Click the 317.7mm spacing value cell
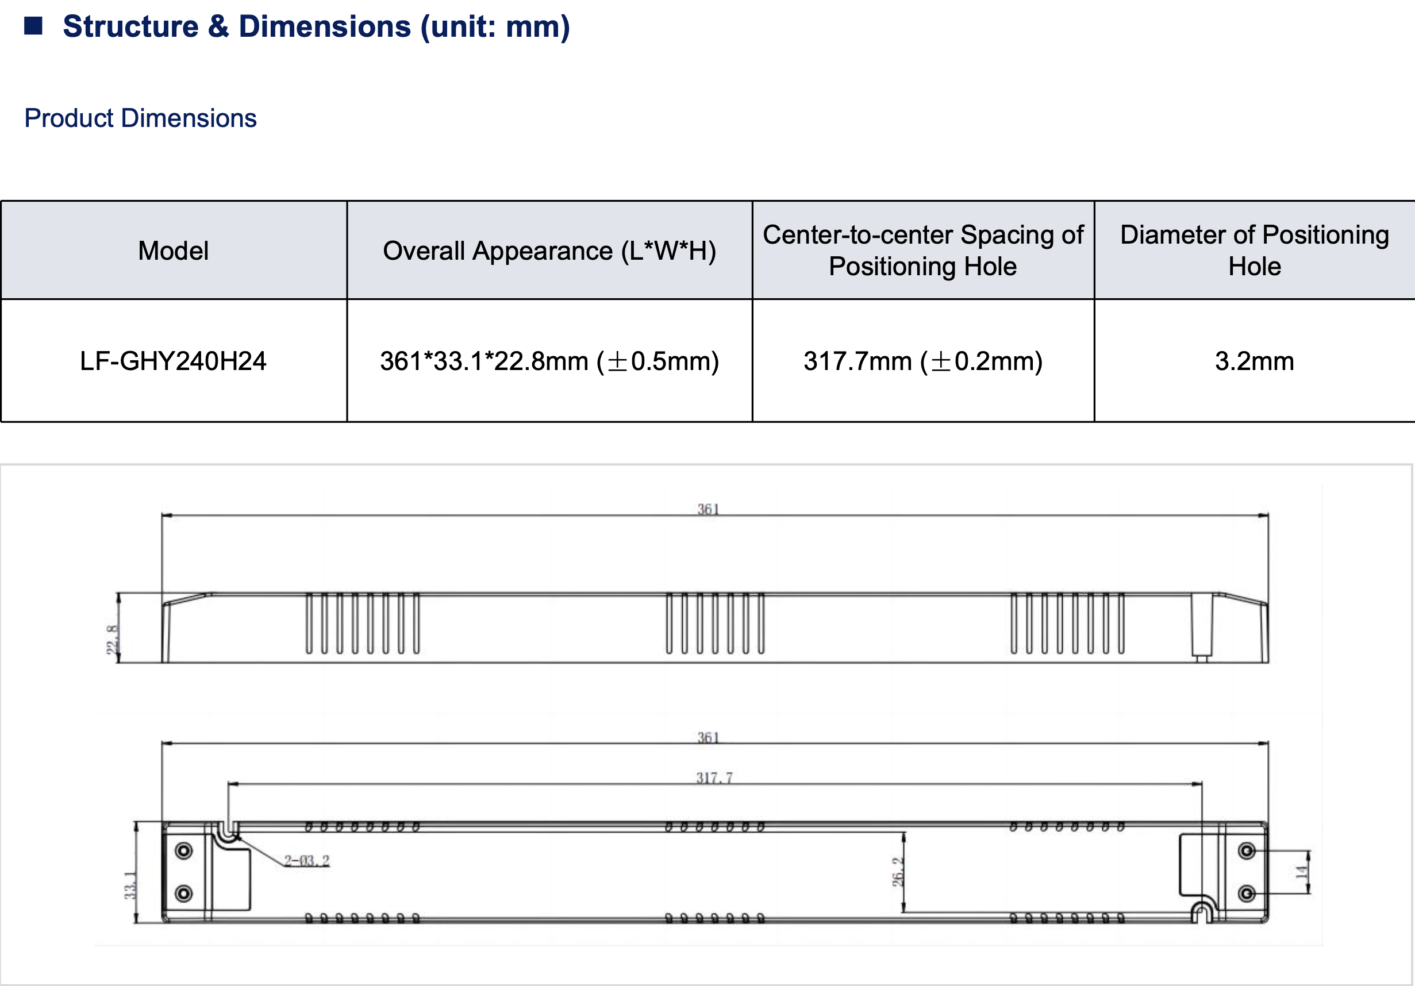Image resolution: width=1415 pixels, height=986 pixels. [x=923, y=361]
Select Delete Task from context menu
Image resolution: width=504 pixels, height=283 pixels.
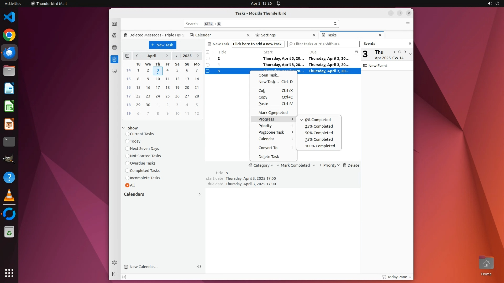point(269,157)
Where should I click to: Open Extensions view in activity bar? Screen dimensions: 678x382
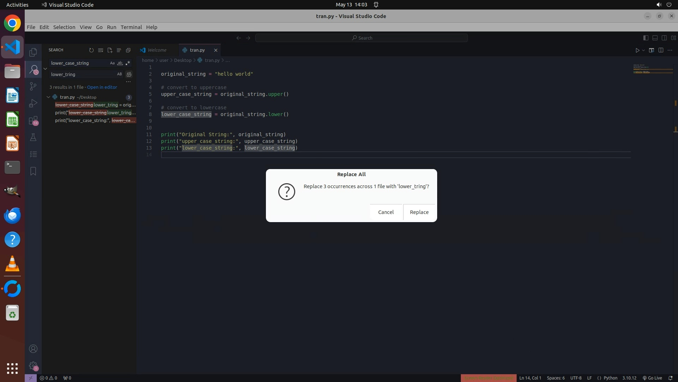click(33, 121)
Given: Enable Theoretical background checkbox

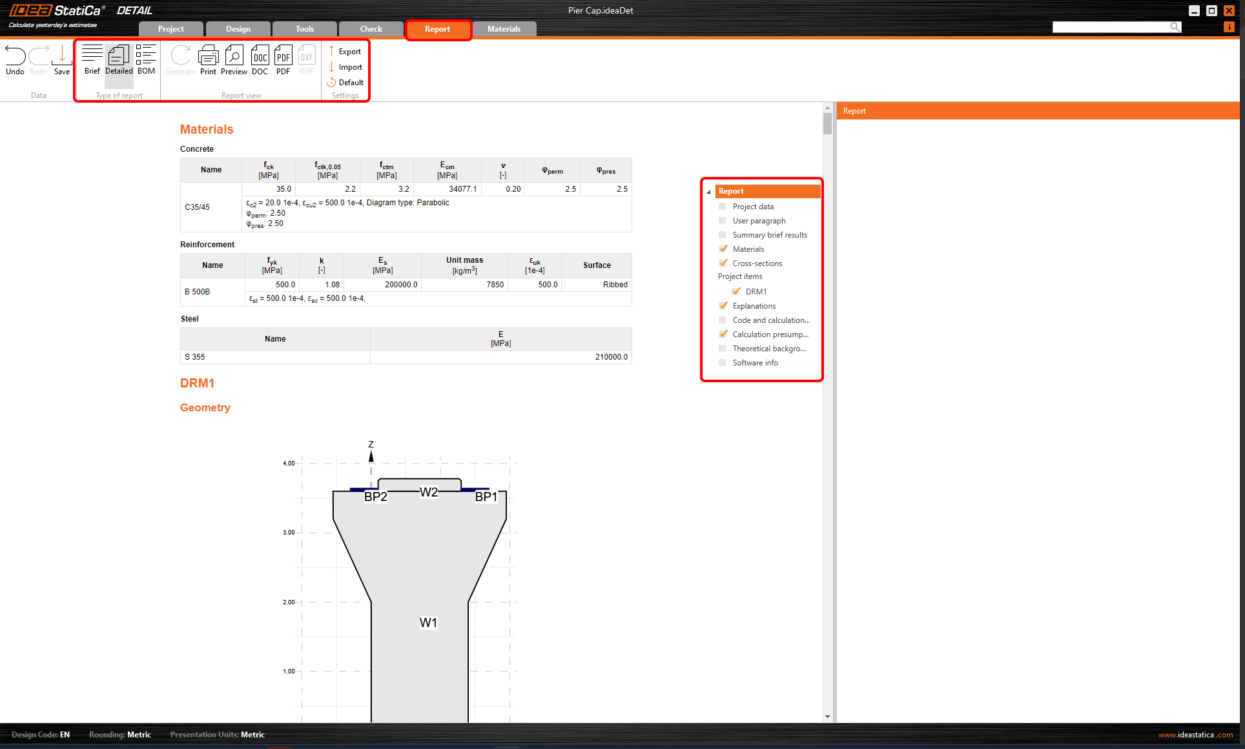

++++++++++

**Exercise instructions:** Please output the records exactly, leaving the pictures out.

**Final answer:**
Click the 317.7mm spacing value cell
Image resolution: width=1415 pixels, height=986 pixels. [x=923, y=361]
Select Delete Task from context menu
Image resolution: width=504 pixels, height=283 pixels.
point(269,157)
Where should I click to: Open Extensions view in activity bar? Screen dimensions: 678x382
click(33, 121)
Given: Enable Theoretical background checkbox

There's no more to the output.